▸ Text block:

::::

김원영
국가인권위원회, 법무법인 덕수 등에서 변호사로 일했다. 2013년부터 공연예술 연구와 창작에 관여했고 2019년부터는 안무, 극작, 무용수 등으로 공연에 직접 참여하고 있다. 장애와 인권·예술·기술의 관계 등을 다루는 책과 논문을 발표했다. 『실격당한 자들을 위한 변론』(사계절, 2018), 『사이보그 가 되다』(공저, 사계절, 2021) 등의 책을 썼고 ‹사랑 및 우정에서의 차별금지법› ‹인정투쟁: 예술가편› ‹무용수-되기› 등의 공연에 출연했다.
Yoon Hei-jeong
Yoon Hei-jeong has been at the forefront of culture and art since the 1990s, writing about the work, philosophy, and lives of contemporary artists. She began her editorial career as a founding member of the film magazine Film 2.0, then worked as a feature director for Harper’s Bazaar and Vogue, and in 2009 founded Bazaar Art, a publication that explores the coexistence of fashion and art. She is the author of Life, Art (2022), a book about contemporary art as experienced in everyday life, My Private Artists (2020), a collection of interviews with 19 artists in various fields, and co-author of Kim Jung-up Seosan Gynecologist: A Flower that Bloomed Through Modernity (2019). She has written for Vogue, Harper’s Bazaar, and Bazaar Art, and has lectured at various venues. She currently works as a writer and KUKJE GALLERY director.
Sim Somi
Sim Somi is an independent curator based in Seoul and Paris, interested in exploring the relationship between urban space and artistic practice through exhibitions, public projects, and research, and reproducing it in curatorial discourse. She received the Young Artist Award from the Ministry of Culture, Sports, and Tourism in 2021, the Hyundai Blue Prize Design 2021, and the Lee Dong Seok Award for Exhibition Planning 2018. She is a member of the editorial board of the cultural research journal Culture/Science and is active in the collective ‘Retracing Bureau.’ Her books include Curating Pandemic and Drifting to the Periphery: Transforming Publicness in the Post-Pandemic City.

::::

▸ Records shown:
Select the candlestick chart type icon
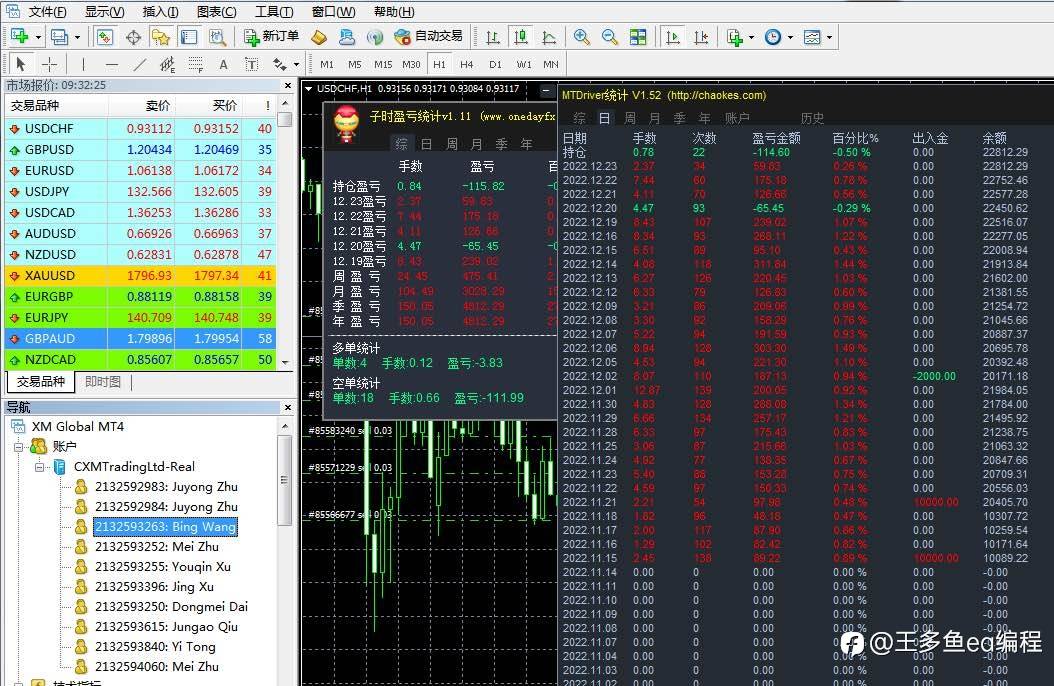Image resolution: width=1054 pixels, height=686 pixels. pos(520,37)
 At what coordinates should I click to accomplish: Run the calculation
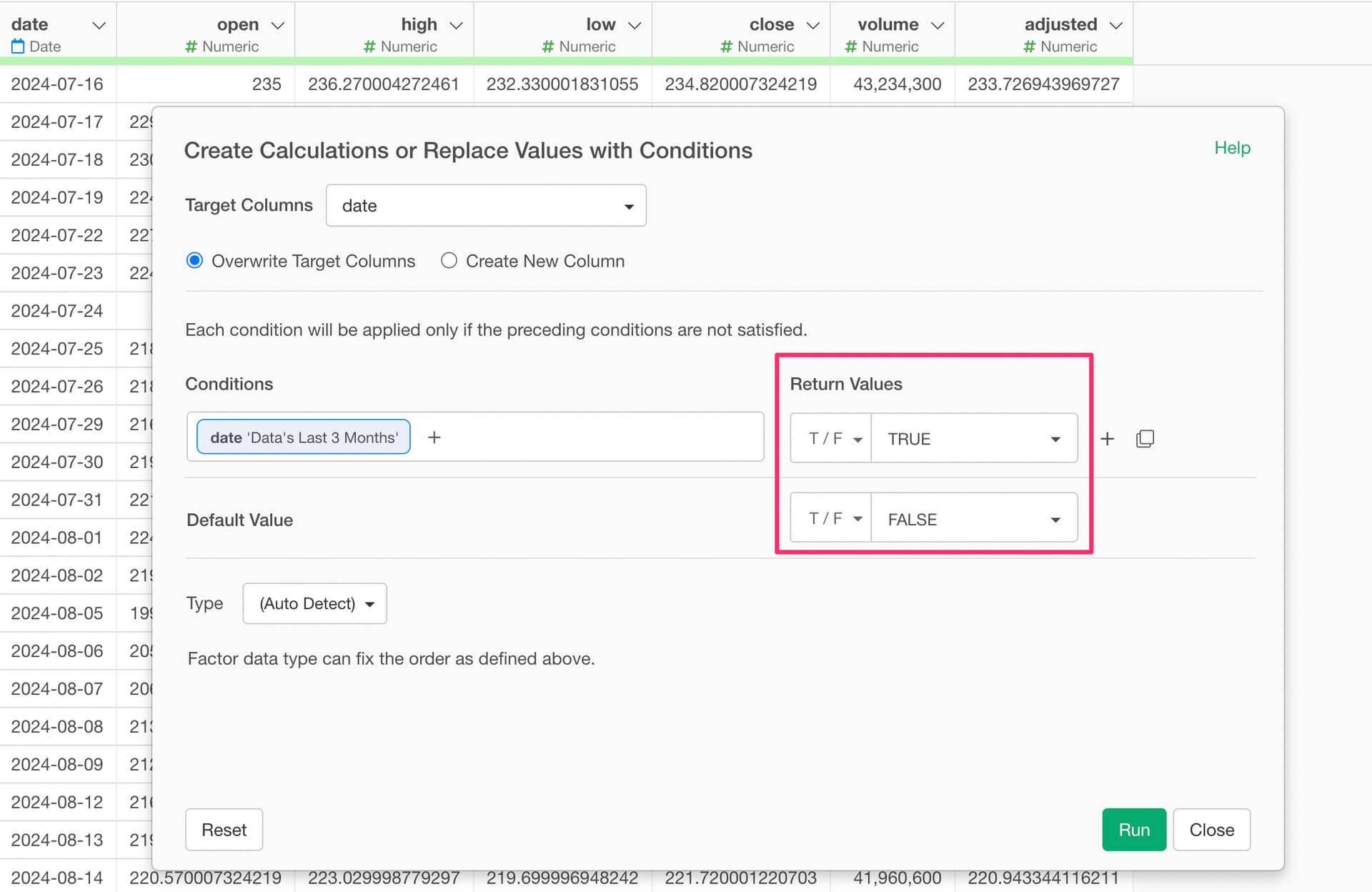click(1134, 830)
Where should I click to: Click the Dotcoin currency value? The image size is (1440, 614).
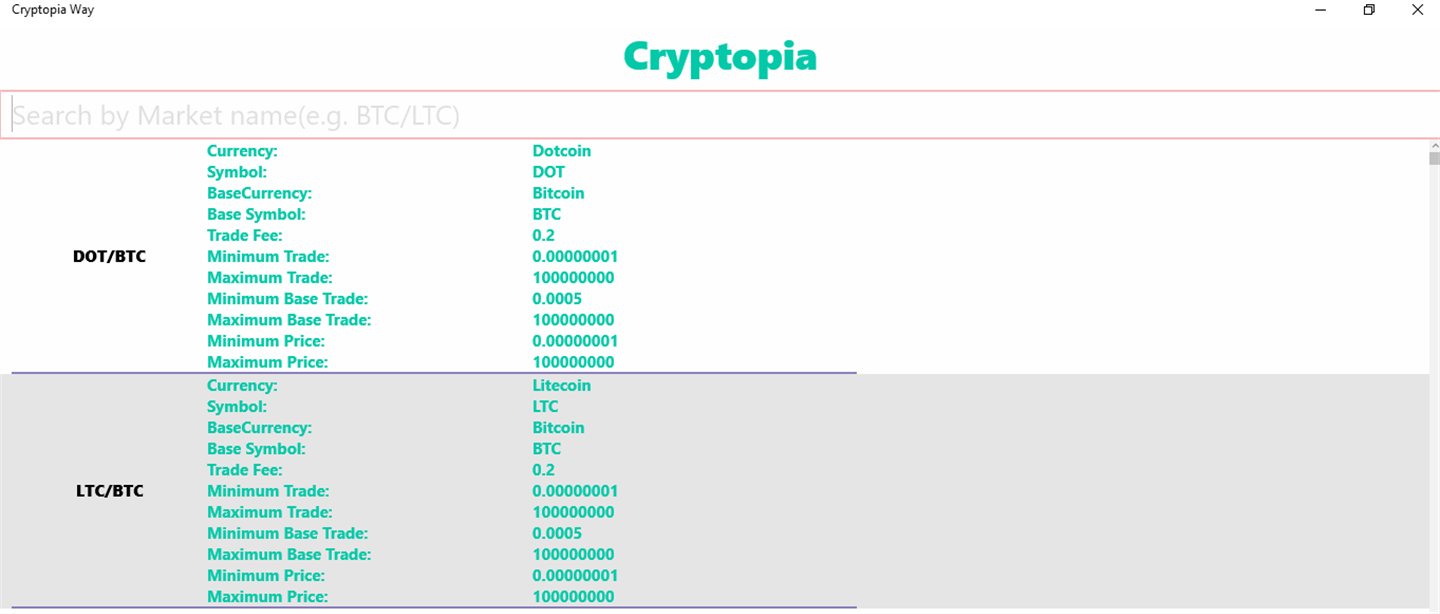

::::

In the contributor biographies, what publication did Yoon Hei-jeong found in 2009?

Bazaar Art, a publication that explores the coexistence of fashion and art.